→ Exercise materials
=======
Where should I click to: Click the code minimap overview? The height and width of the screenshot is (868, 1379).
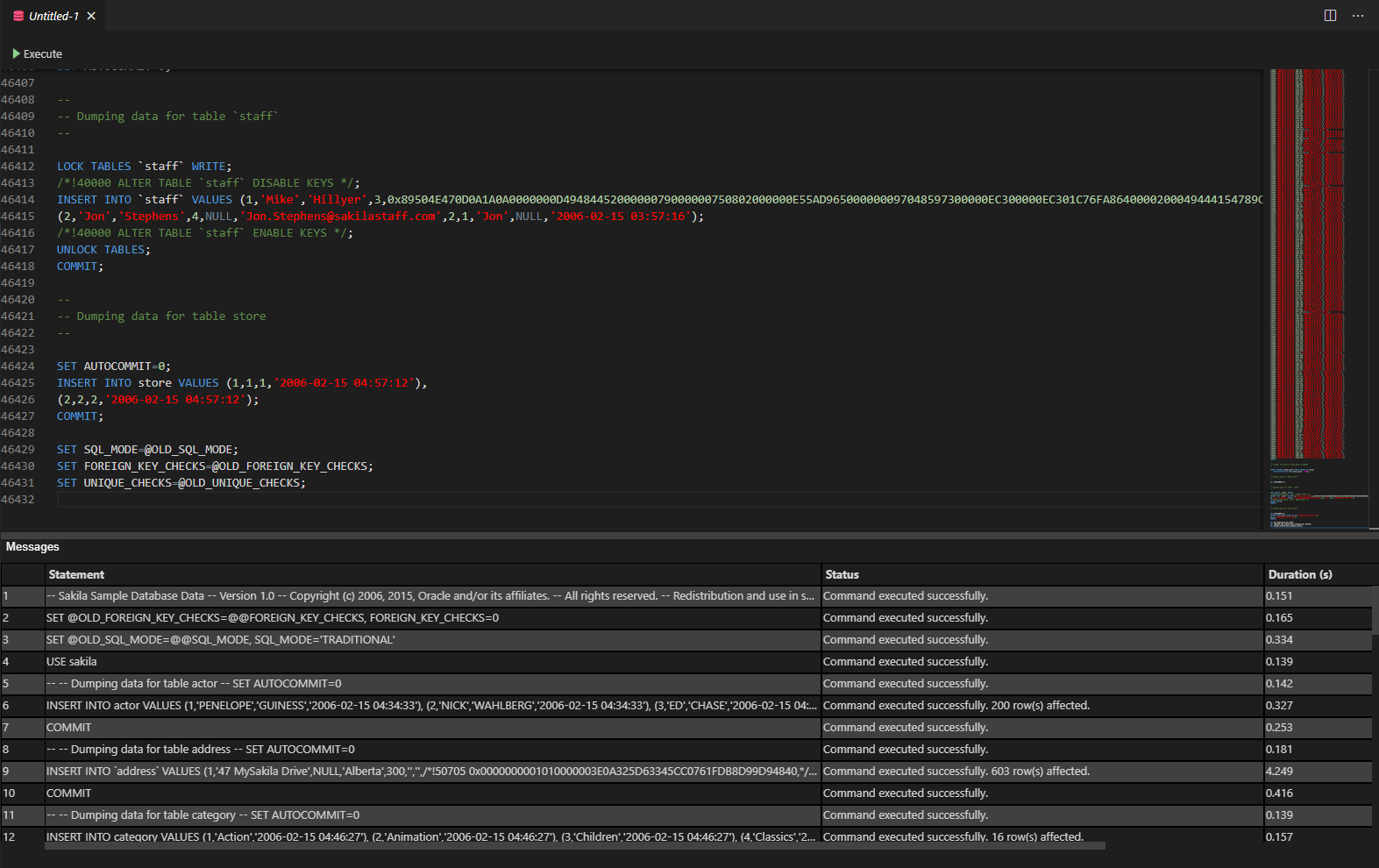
=======
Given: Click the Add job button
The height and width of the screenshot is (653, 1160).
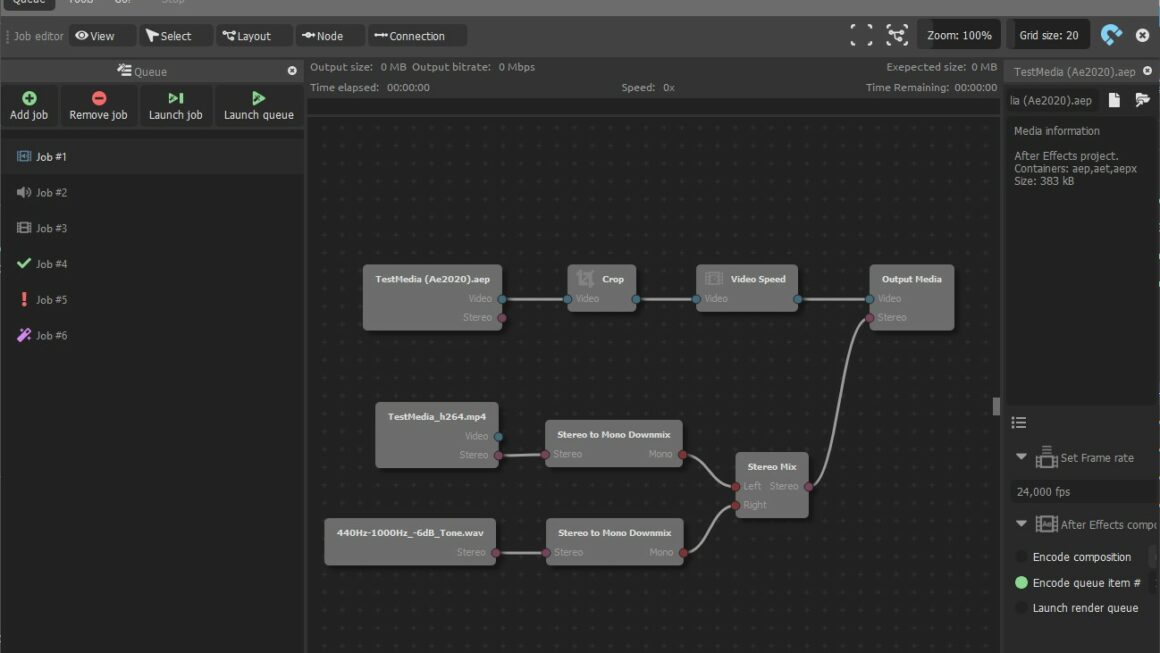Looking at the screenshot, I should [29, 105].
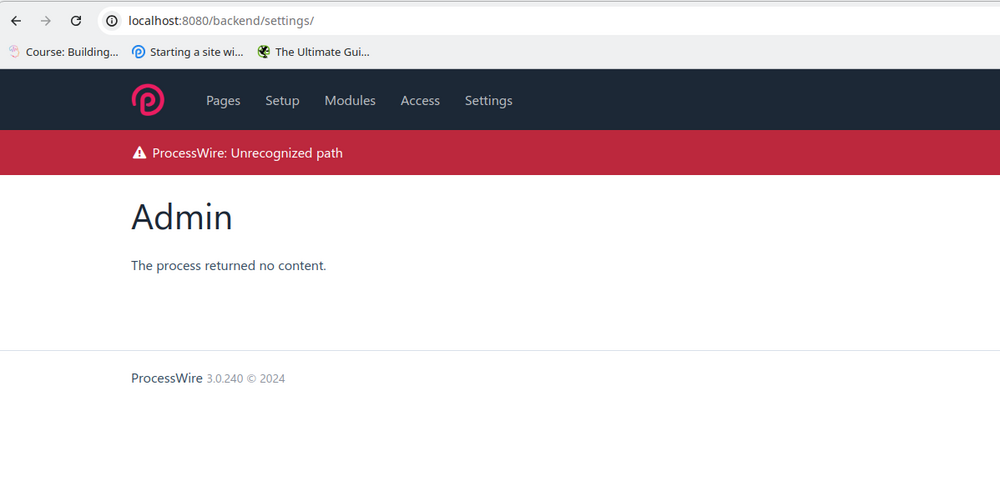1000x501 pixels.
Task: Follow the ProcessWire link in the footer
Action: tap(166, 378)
=======
→ About this task
Among the preceding records, how many lines include the word "Click"? Reply with the number only.

→ Result of the task
2